Nix is an experimental Research OS exploring what you can do with a pure functional package manager. This is interesting. You are probably being downvoted because your comment looks like a poor attempt to cash in on the "What linux needs is another..." meme for some easy karma.

But let's take you at face value. Maybe you were serious in your assertion.

While Ubuntu, Debian, Fedor, Gentoo, and many other distros use very mature, robust and all around awesome package managers I still run into issues where a package is uninstallable because of some other package that it depends on is pinned, or the wrong version, or any number of other reasons.

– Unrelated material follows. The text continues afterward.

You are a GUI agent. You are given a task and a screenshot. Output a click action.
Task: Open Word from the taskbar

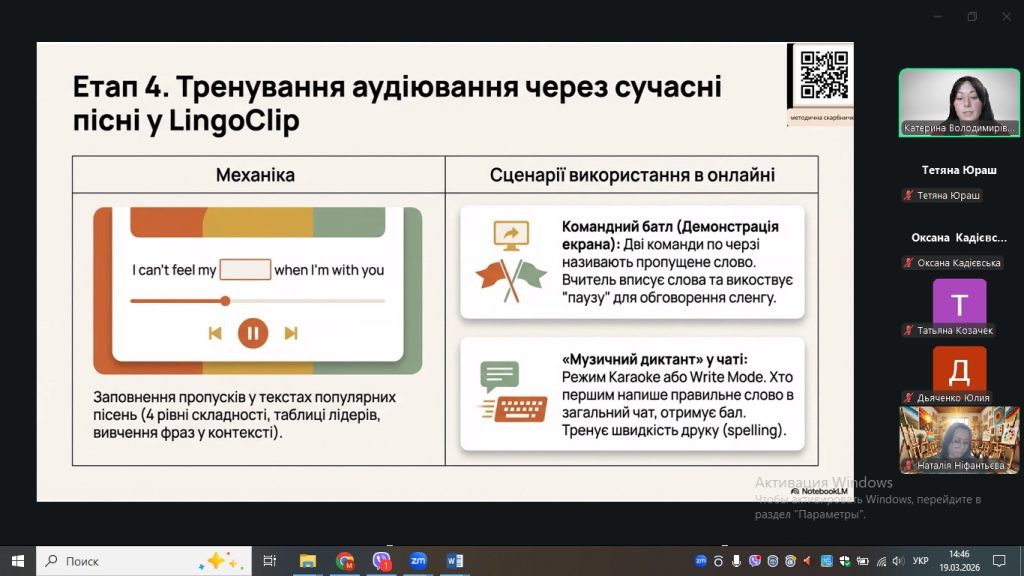point(455,561)

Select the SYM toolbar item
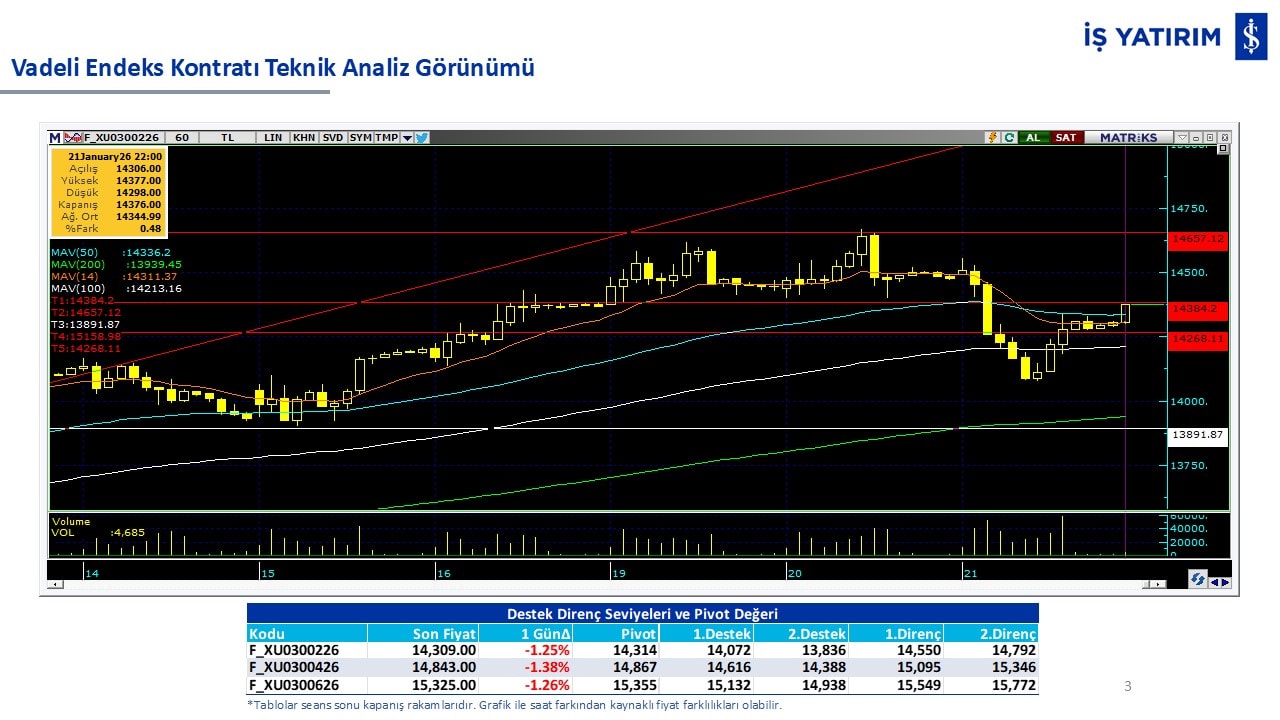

Nix fixes exactly this problem while still maintaining many of the same benefits as the other package manager. So maybe Linux does need another package manager.

Or at least it needs people willing to play around with solving issues in the current package managers in a "research" setting perhaps?


Case in point: I had to upgrade some Debian VM's with Postgres 9.0 to Wheezy with Postgres 9.1 a while ago. They were messy combinations of mostly Etch + parts of Lenny and Squeeze, as a legacy of rushed upgrades. And while upgrading Debian version by version mostly runs smoothly with apt-get, there are some very nasty gotchas:

- You always need to upgrade apt and dpkg step by step, as if you're careless, you'll leave your system with an apt and dpkg that can't install most of the following upgrades, including the next available version of itself due to external dependencies on packages that are only available in a format your current version of dpkg/apt does not support. You then need to downgrade. Problem is you then run into utter dependency hell. Generally the solution is to --force-all install an older version of dpkg from /var/cache/apt/archives, then update and try again.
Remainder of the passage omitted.